Perhaps I should adopt your attitude and laugh :-)  I find these
correspondence theories positively irritating.  They are all
*immediately* flawed on two grounds.  First is the _number_
problem: there are _eight_ Jungian types and _nine_ enneagram
types.  It makes me have to ask, "Hello?  Did you consider
the *blatantly* obvious fact that you can't have a one-to-one
mapping between sets of different sizes?"  The other issue
is the _empirical_ evidence.  The most cursory examination of
the facts reveals that every enneagram type shows multiple
MB type's and vice versa.  I personally know Fives who are INTP's,
ISTP's, INTJ's, INFP's etc.  None of this disputes that there
are trends of course.  ESFJ type-5's, for example, are vanishing
rare, if they exist at all.  The point is, you can't correlate
the two systems in any facile way.  Nevertheless, there are
people who will not give it up.  Even Riso won't.

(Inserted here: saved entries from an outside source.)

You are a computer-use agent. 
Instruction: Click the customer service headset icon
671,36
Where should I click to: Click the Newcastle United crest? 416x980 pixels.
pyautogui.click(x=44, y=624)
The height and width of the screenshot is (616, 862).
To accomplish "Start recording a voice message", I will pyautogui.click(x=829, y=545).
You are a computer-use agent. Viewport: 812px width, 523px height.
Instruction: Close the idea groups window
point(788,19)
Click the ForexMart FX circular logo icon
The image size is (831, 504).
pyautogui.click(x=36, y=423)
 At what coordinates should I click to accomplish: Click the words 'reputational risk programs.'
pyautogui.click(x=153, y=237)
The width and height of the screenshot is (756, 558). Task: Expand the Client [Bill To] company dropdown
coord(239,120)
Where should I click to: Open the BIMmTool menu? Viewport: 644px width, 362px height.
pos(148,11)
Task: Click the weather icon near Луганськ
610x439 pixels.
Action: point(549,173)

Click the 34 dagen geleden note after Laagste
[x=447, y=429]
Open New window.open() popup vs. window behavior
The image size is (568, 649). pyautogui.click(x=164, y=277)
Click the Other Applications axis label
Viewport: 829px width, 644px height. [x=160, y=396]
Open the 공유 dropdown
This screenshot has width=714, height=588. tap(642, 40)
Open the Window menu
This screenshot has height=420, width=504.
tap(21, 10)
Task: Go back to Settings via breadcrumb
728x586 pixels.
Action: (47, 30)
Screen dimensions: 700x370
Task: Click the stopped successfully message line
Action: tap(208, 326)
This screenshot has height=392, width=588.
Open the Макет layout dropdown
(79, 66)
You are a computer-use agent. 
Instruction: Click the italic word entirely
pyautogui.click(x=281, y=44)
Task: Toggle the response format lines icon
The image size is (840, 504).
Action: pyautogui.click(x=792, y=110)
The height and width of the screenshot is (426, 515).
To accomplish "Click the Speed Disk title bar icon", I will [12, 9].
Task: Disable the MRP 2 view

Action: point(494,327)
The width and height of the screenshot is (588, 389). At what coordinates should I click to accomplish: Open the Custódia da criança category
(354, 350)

I should point out at this point for anyone on this list whose
curiosity has been piqued to be wary of learning about the
enneagram on the Internet.  The 'net is loaded with crackpots
on this subject for some reason.  I recommend the books by Don
Richard Riso, or the one by Helen Palmer if you are interested.
If you want some introductory information from the web, then try:

http://www.enneagraminstitute.com

Tom Chou's page has good impressionistic introductions to the
types, even though I disagree with his "directional theory":

http://www.people.fas.harvard.edu/~tchou/

And one other thing.  Don't bother arguing with the enneagram
crackpots any more than you would argue with someone who would,
say, posit an alphabet which miraculously revised itself.
These people simply are not persuaded by either facts or reason.
Trust me here.  I have already tried.



>I've found some of the "cycles" or whatever they're
>called used to characterise and describe the enneagram
>types to be interesting and useful. The "what type are
>you" thing with the enneagram, though, that just
>doesn't fly for me. I think if the enneagram's model
>or reality _does_ happen to fit you it would probably
>be rather useful, but like I've observed some
>individuals make the MBTI go haywire, I seem to be
>someone who makes the enneagram go haywire :P.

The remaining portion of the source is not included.